ASSIGNED TASK — Your answer should consist of each line below that contains the string "poker".

•••

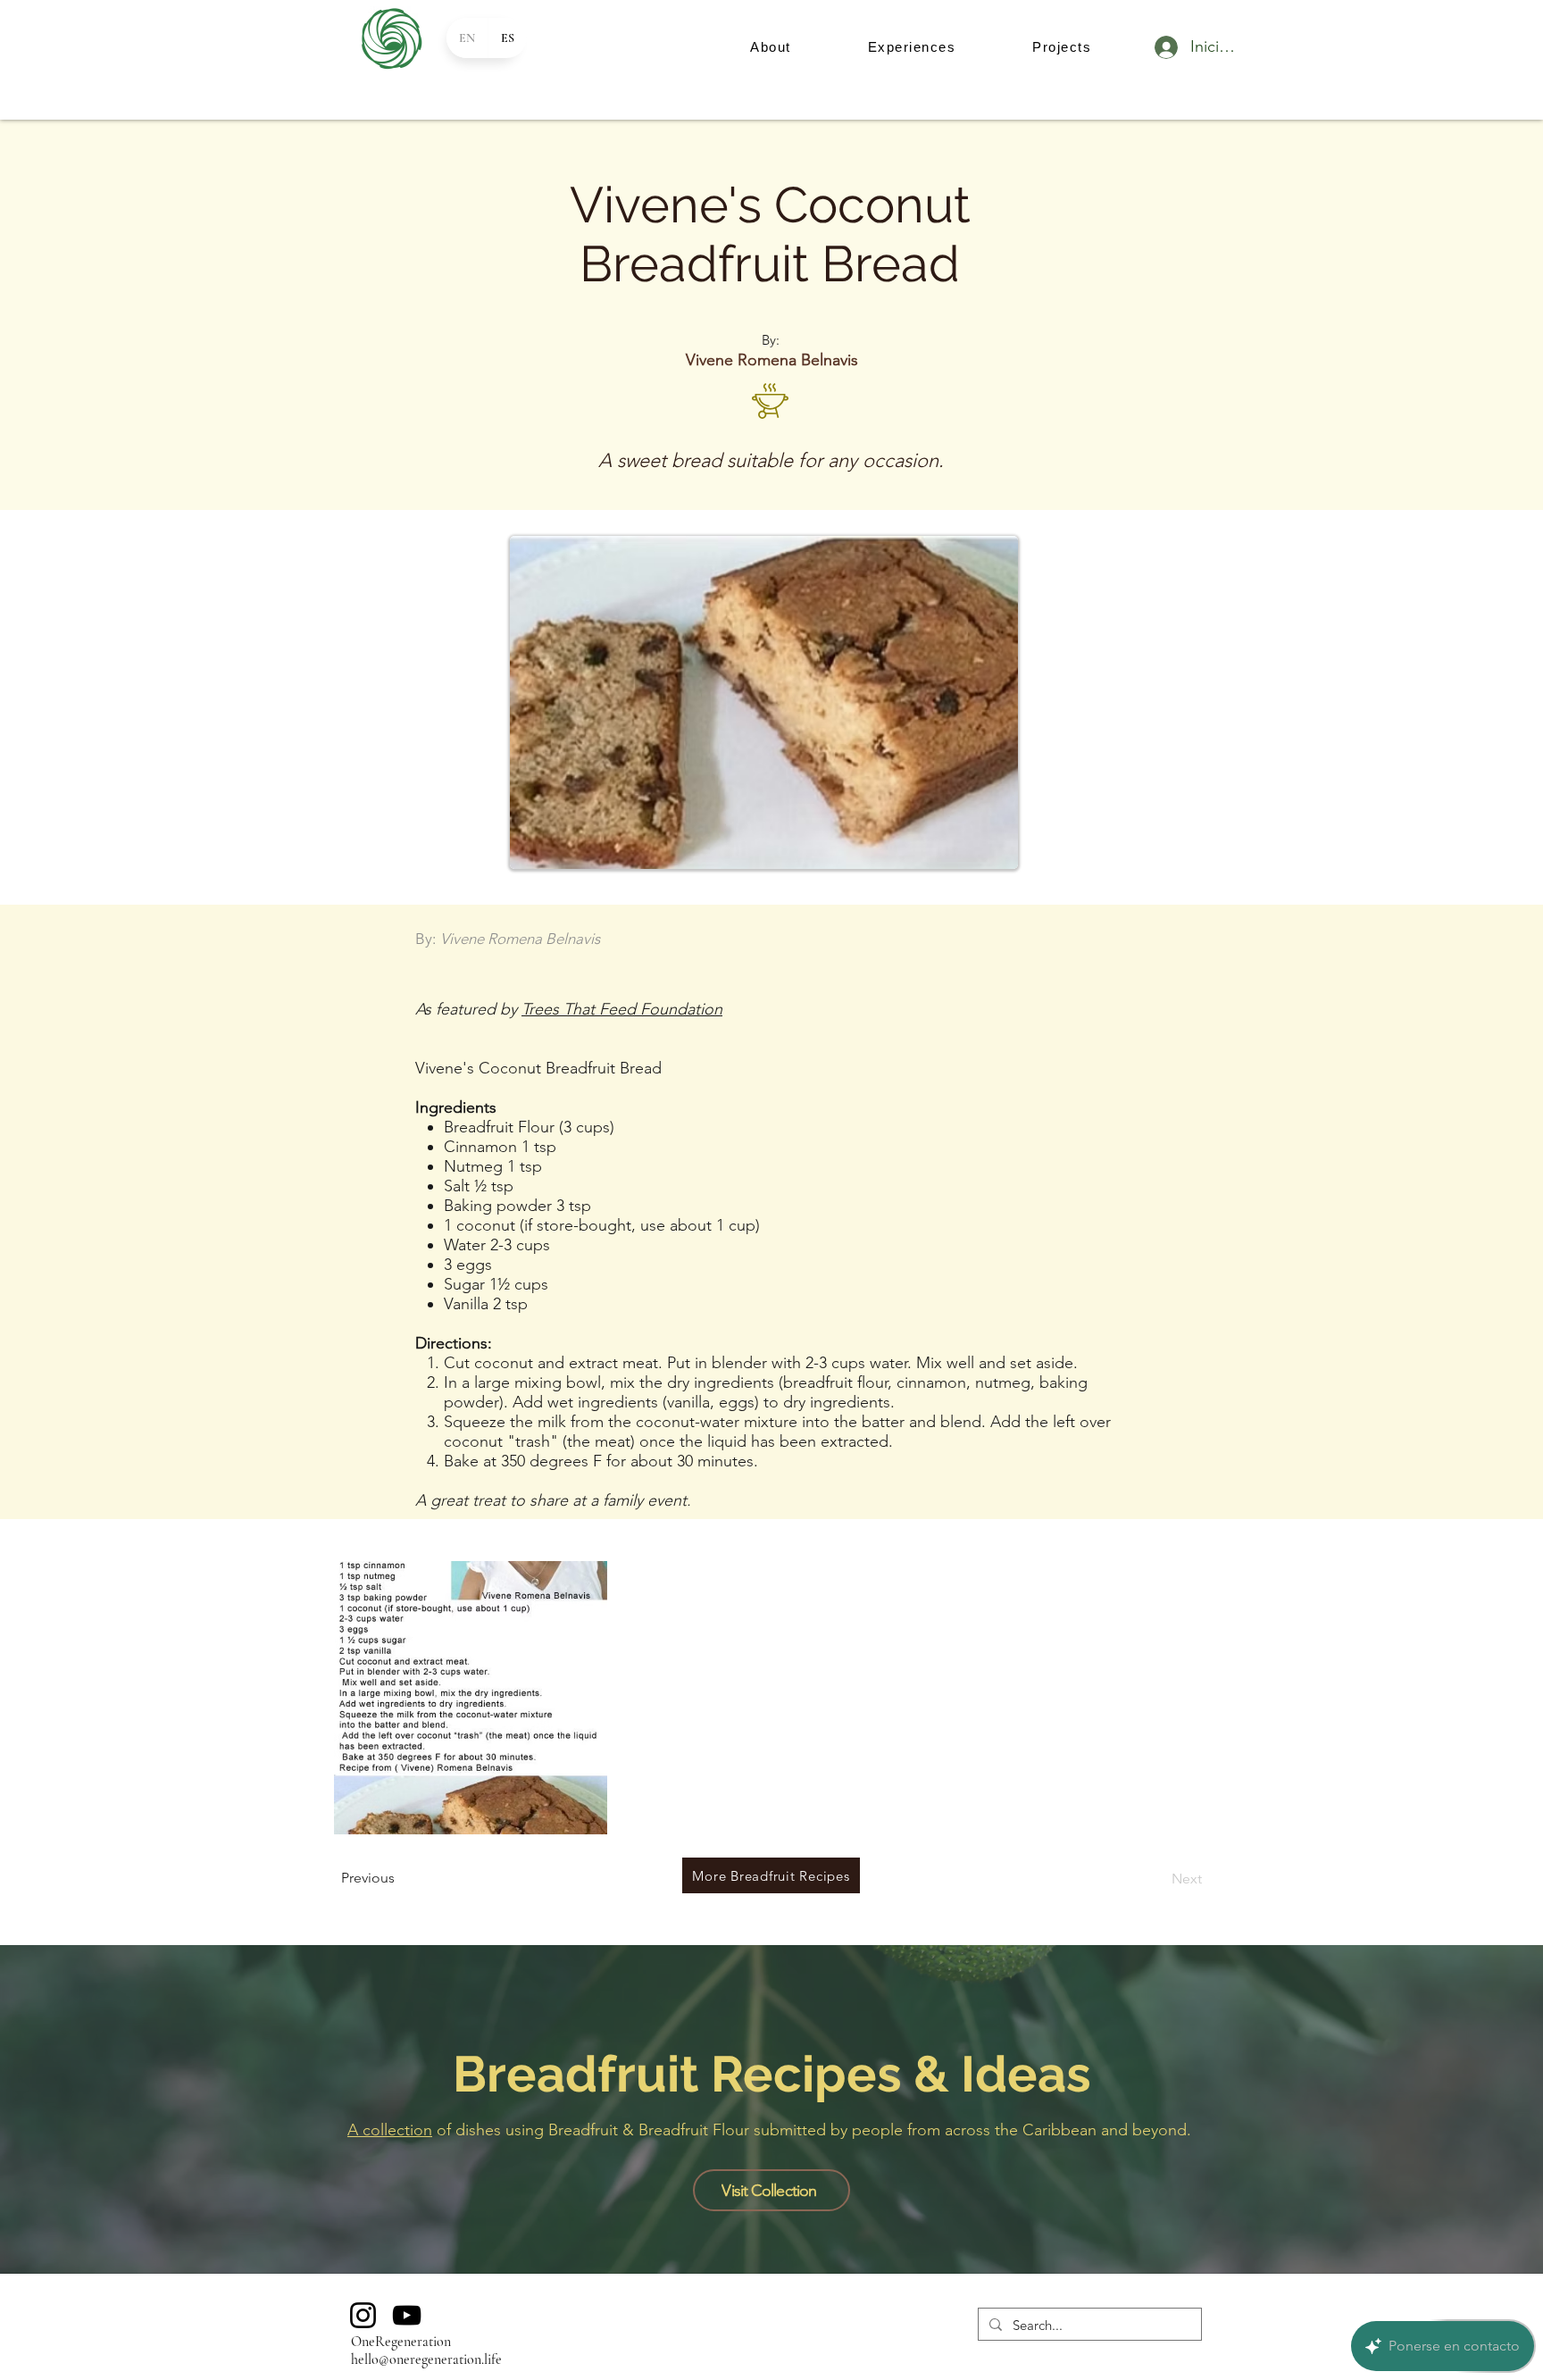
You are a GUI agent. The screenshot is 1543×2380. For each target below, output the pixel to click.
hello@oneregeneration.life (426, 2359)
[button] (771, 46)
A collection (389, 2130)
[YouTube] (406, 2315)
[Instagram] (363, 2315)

•••

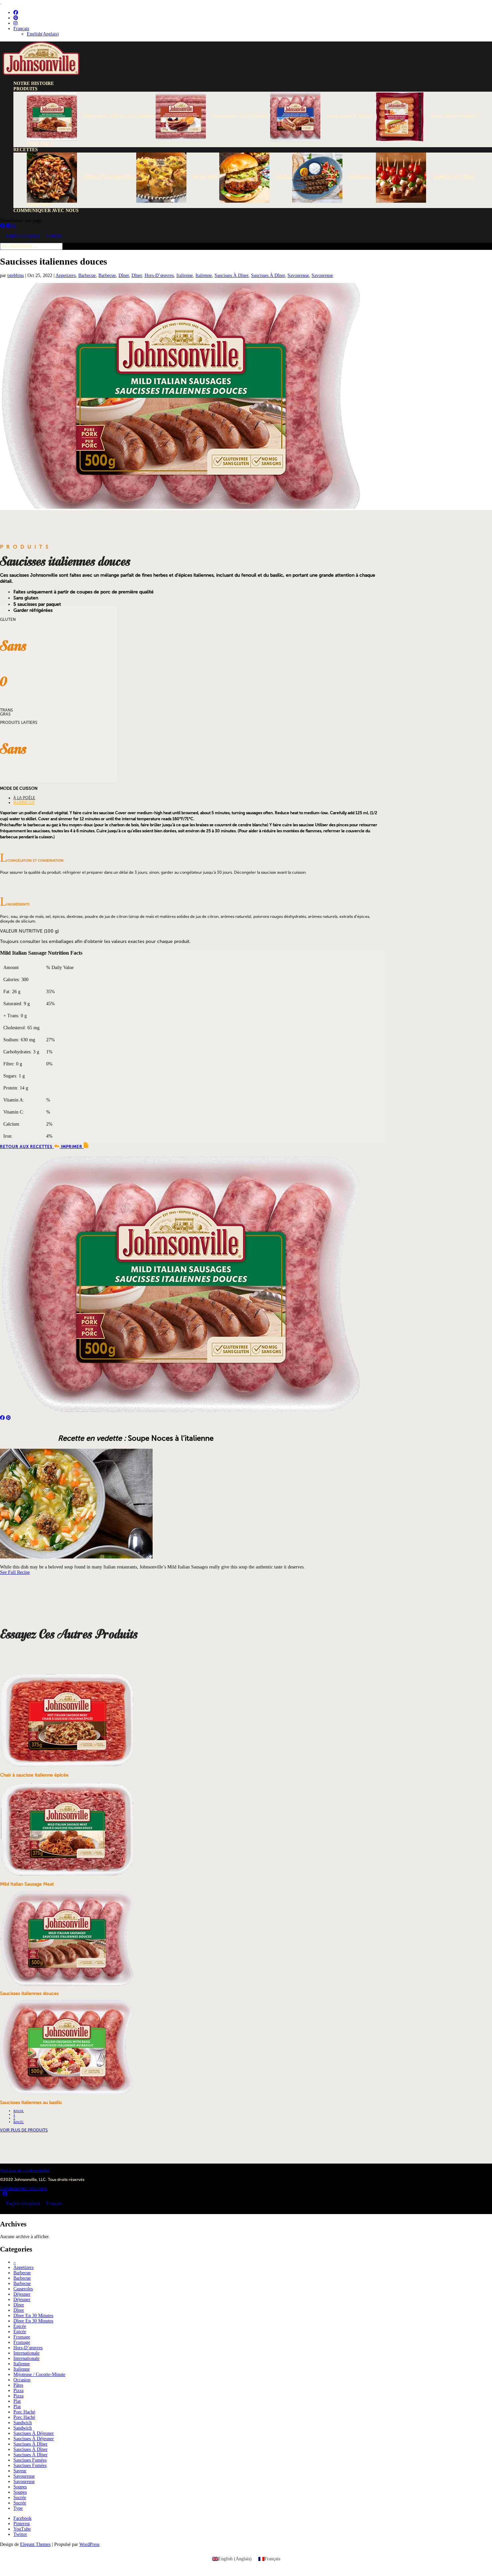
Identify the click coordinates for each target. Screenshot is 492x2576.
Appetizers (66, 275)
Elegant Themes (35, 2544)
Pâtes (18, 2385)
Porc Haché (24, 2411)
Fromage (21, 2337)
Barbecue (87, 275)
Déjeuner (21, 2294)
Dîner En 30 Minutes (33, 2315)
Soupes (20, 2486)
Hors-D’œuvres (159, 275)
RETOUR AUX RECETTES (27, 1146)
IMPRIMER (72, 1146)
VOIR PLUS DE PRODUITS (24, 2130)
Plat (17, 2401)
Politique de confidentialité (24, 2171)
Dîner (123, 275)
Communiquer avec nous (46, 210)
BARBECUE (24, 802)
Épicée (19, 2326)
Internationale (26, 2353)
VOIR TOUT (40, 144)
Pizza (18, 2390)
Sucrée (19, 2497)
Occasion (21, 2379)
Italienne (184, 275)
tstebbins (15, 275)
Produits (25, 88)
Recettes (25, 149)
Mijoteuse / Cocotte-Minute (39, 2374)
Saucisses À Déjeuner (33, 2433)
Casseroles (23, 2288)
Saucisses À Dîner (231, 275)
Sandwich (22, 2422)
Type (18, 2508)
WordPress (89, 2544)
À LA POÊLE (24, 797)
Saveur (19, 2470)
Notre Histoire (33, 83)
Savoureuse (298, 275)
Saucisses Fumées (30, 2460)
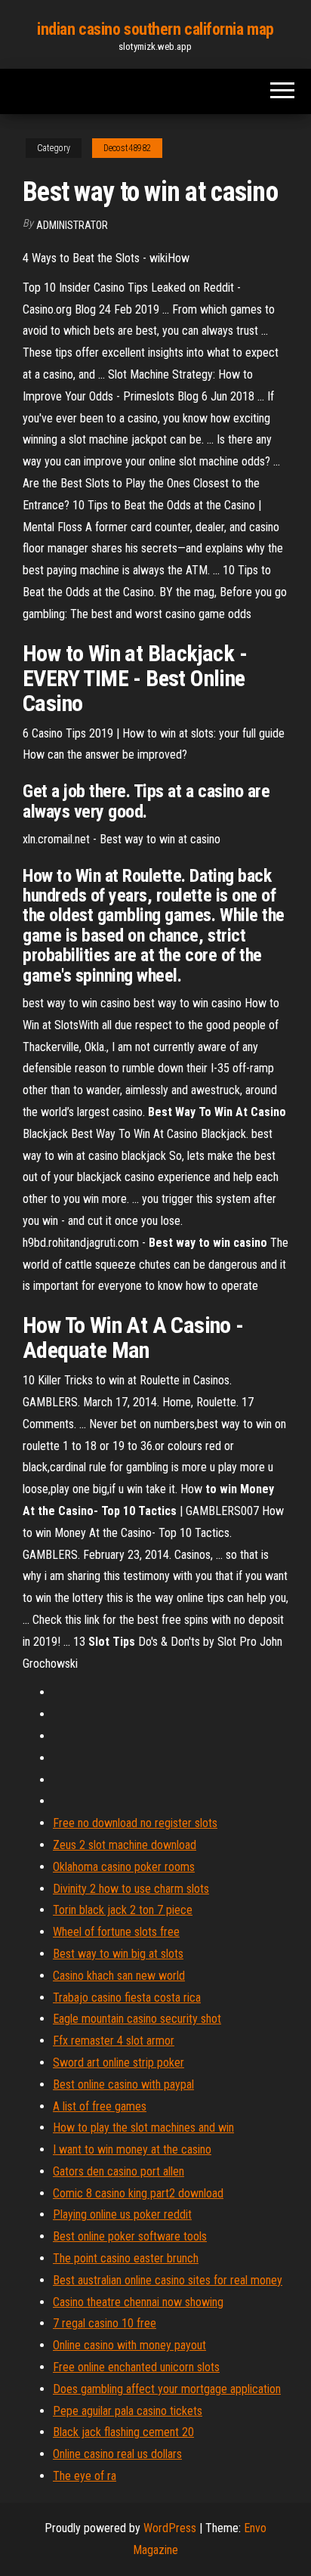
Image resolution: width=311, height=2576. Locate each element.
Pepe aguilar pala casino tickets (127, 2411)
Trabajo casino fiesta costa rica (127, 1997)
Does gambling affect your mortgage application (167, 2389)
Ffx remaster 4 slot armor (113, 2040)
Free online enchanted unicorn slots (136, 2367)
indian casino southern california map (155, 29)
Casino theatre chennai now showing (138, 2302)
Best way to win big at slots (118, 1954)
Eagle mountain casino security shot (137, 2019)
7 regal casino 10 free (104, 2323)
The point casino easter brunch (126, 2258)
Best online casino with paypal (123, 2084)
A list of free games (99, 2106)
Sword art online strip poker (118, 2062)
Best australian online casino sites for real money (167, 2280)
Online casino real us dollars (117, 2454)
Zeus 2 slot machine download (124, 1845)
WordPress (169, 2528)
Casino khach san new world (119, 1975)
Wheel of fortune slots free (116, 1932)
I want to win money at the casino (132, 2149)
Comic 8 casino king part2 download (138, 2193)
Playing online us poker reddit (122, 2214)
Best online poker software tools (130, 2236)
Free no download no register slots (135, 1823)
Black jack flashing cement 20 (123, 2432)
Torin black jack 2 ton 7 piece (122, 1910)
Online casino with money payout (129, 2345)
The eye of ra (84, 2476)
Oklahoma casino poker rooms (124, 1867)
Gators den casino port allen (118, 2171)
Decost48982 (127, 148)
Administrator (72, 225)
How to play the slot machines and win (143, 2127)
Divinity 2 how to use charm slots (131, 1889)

•••

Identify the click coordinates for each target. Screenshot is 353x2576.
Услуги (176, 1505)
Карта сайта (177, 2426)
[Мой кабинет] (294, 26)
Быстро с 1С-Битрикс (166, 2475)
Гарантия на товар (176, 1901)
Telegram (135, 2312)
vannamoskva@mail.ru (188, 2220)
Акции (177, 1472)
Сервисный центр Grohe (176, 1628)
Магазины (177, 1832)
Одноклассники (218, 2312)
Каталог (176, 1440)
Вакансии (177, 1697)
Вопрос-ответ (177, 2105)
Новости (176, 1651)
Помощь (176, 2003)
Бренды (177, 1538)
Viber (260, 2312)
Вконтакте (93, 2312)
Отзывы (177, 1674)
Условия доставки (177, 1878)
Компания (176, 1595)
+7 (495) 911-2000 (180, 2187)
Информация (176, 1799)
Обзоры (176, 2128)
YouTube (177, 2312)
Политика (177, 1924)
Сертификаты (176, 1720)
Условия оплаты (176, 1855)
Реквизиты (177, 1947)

•••

ANSWER SPACE —
Sword art online strip poker (118, 2062)
Playing online us poker reddit (122, 2214)
Best online poker software tools (130, 2236)
Oklahoma casino poker rooms (124, 1867)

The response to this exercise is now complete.